Extrait ::
___
À titre exceptionnel ISBL CONSULTANTS vous propose, pour ce mois de janvier 2015, la lecture d’une « réflexion citoyenne » inspirée par les événements tragiques du 7 janvier dernier et rédigée par Karim Mahmoud-Vintam, cofondateur et délégué général des Cités d’Or (1).
Abasourdis. Stupéfiés par tant de criminelle stupidité. Tuer des caricaturistes – humanistes de surcroît –, tenter de réintroduire le délit de blasphème à la Kalachnikov au 21ème siècle en France. Le coup a été rude, et nous ré-émergeons de tout cela abattus. Est-il possible de « récupérer » des individus aussi aveugles ?
Ce qui nous rend infiniment tristes, et aussi en colère, c’est que de tels individus alimentent une dialectique de peur, de haine et de dissociété qui est déjà en train de ronger toute l’Europe. Et eu égard au profil des criminels, on peut malheureusement présumer qu’il ne s’agit que de pauvres pantins au parcours psycho-social chaotique, des paumés embrigadés par un réseau quelconque, qui sans doute jusqu’au bout auront pensé avoir enfin posé un acte positif et courageux dans leur vie.
Comment en sommes-nous arrivés là ? Comment se fait-il que nos sociétés et les individus qui la composent soient aujourd’hui si désarmés face aux propagandes et aux fondamentalismes de toutes sortes ? Comment se fait-il que nos sociétés soient devenues aussi inaptes à produire et à diffuser du sens – de la direction, de la signification, de l’incarnation dans nos vies quotidiennes –, que ce soit à l’école, au travail, dans l’espace public ?
___
Exercices ::
A: Recopiez l'extrait sur l'attentat du 7 janvier, de « À titre exceptionnel » jusqu'à « Cités d’Or (1). », en substituant « découverte » à « lecture ».
B: D'après l'extrait, qu'est-ce qui provoque la tristesse et la colère dont parle le paragraphe commençant par « Ce qui nous rend » ? Répondez en une à trois phrases.
C: Transformez en liste le paragraphe de l'extrait qui s'ouvre sur « Comment en sommes-nous arrivés là », sans perdre ses idées principales.

Lignes de données ::
___
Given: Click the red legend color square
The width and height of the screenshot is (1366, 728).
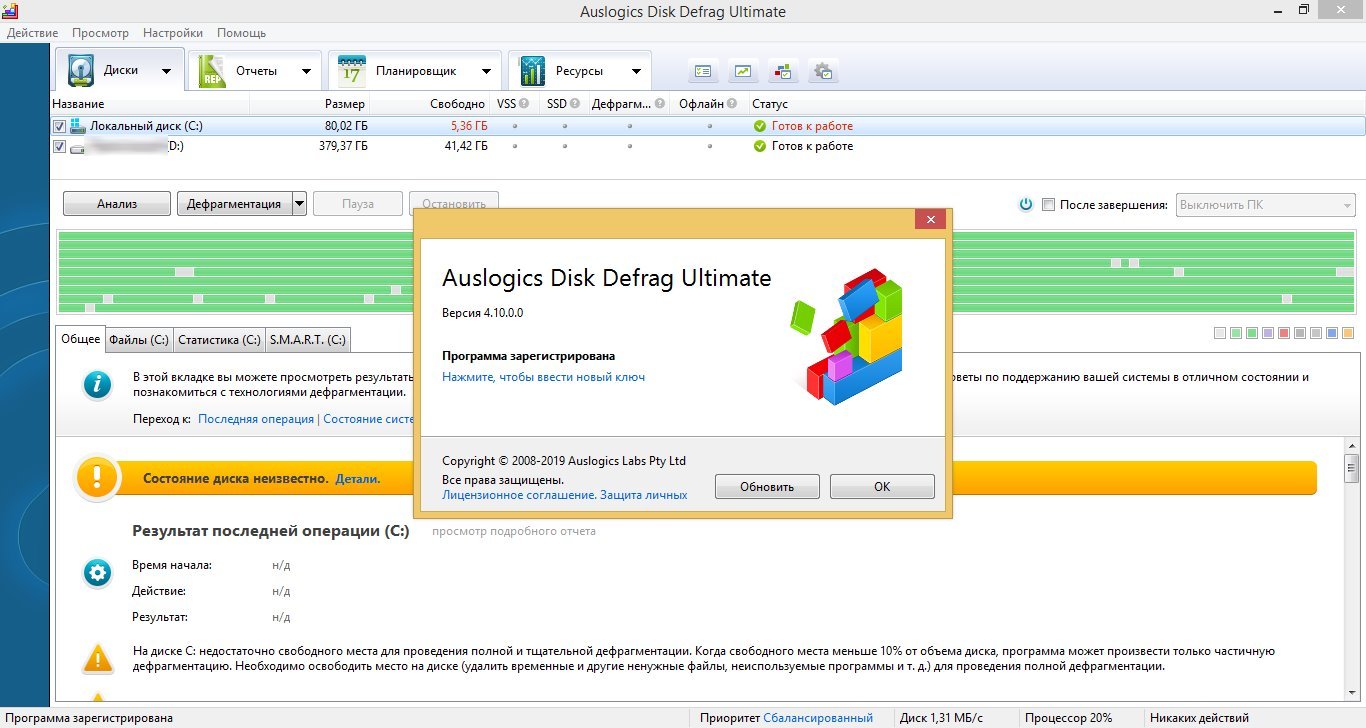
___
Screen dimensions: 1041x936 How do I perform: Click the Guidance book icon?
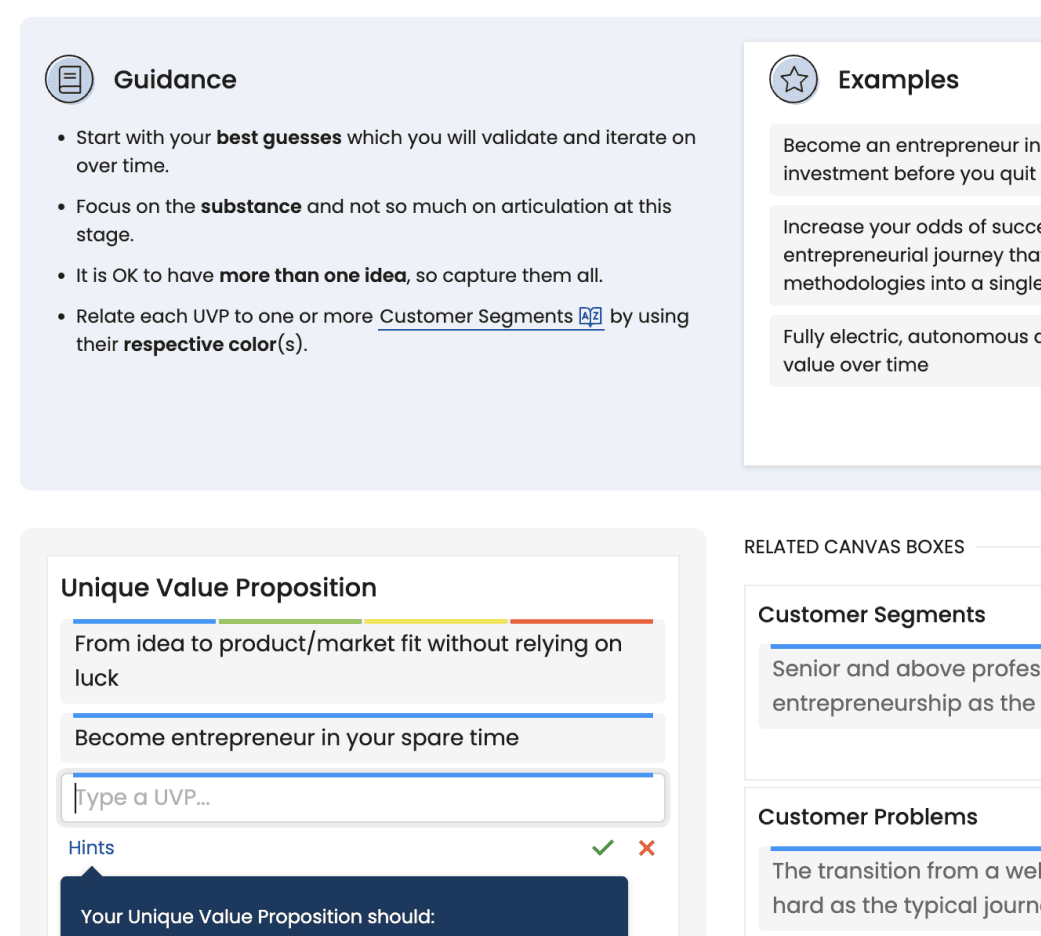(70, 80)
___
Réponses rédigées ::
A:
À titre exceptionnel ISBL CONSULTANTS vous propose, pour ce mois de janvier 2015, la découverte d’une « réflexion citoyenne » inspirée par les événements tragiques du 7 janvier dernier et rédigée par Karim Mahmoud-Vintam, cofondateur et délégué général des Cités d’Or (1).

B: Cette tristesse et cette colère viennent de ce que de tels individus alimentent une dialectique de peur, de haine et de dissociété. Cette dialectique est déjà en train de ronger toute l'Europe.

C:
- Comment en est-on arrivé là ?
- Pourquoi nos sociétés et leurs membres sont-ils si désarmés face aux propagandes et aux fondamentalismes de toutes sortes ?
- Pourquoi nos sociétés ne savent-elles plus produire ni diffuser du sens (direction, signification, incarnation dans la vie quotidienne), que ce soit à l'école, au travail ou dans l'espace public ?